Computer Vision Syndrome – Effects on vision and our health

Computer Vision Syndrome – Effects on vision and our health

Posted under Living With Low Vision

Computer Vision Syndrome (CVS) can have detrimental effects on our daily vision as well as our everyday health. First, let’s define CVS. CVS is the result of someone spending hours looking at a digital screen whether it is a computer, cell phone, eBook reader, or iPad. It is too much constant near vision and not enough distance vision that puts a strain on our eyes. The Vision Council reports, ”About 80 percent of American adults report using digital devices for more than two hours per day with nearly 67 percent using two or more devices simultaneously, and 59 percent report experiencing symptoms of digital eye strain.”

Common Symptoms of CVS

Some of the common eye symptoms associated with this syndrome include:

  • Eyes feel fatigued or strained
  • Vision is blurred and not sharp
  • Light sensitivity
  • Runny, watery, tearing of eyes
  • Burning, stinging of eyes
  • Dry eyes

But some symptoms of CVS are not vision related, such as

  • Neck or shoulder pain
  • Difficulty falling asleep or staying asleep
  • Upper back pain
  • Dizziness
  • Irritability and agitation
  • Reduced attention span

Strategies to Combat CVS

Constant near vision that requires focusing for long periods of time puts a very real strain on the eyes. However, there are several strategies you can use to reduce the impact of computer eye strain and prevent CVS.

  • Take frequent breaks from close-up vision. Close and rest your eyes or look at objects in the distance. A common rule to follow is the 20/20/20 rule. For every 20 minutes looking at a screen, look away for 20 seconds and focus on something 20 feet away.
  • Wear blue light blocking glasses or apply blue light blocking filter on your screens
  • Limit Your Screen Time at Night – Stop screen time 1-2 hours before bedtime to prevent sleep problems
  • Remember to Blink – It’s common to have prolonged focus on your digital screen and forget to blink. Eyes get dry because they aren’t getting lubricated from frequent blinking.
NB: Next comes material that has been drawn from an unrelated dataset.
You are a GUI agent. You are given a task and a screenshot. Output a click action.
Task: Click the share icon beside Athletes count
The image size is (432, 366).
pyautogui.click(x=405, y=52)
The University of Iowa Healthcare contributes some of the computer eye strain symptoms to reduced blink rate. “We actually blink 66% less while working on the computer.”
  • Reduce glare by adjusting blinds near windows and turn off overhead lighting
  • Position your monitor about 20”- 26” away or about an arm’s distance away from the screen for proper viewing distance.
  • Use your brightness and contrast settings to reduce eye strain and to decrease focusing demand
  • Clean your screen so it’s free of smudges, dirt and dust
  • Use a larger monitor and combine it with an increased font size for less eye strain
  • Use your break or lunch time to get outside and go for a walk

By being intentional and setting up timers and reminders to blink and to take a break from near vision tasks, you can support healthy vision and reduce your risk of developing CVS.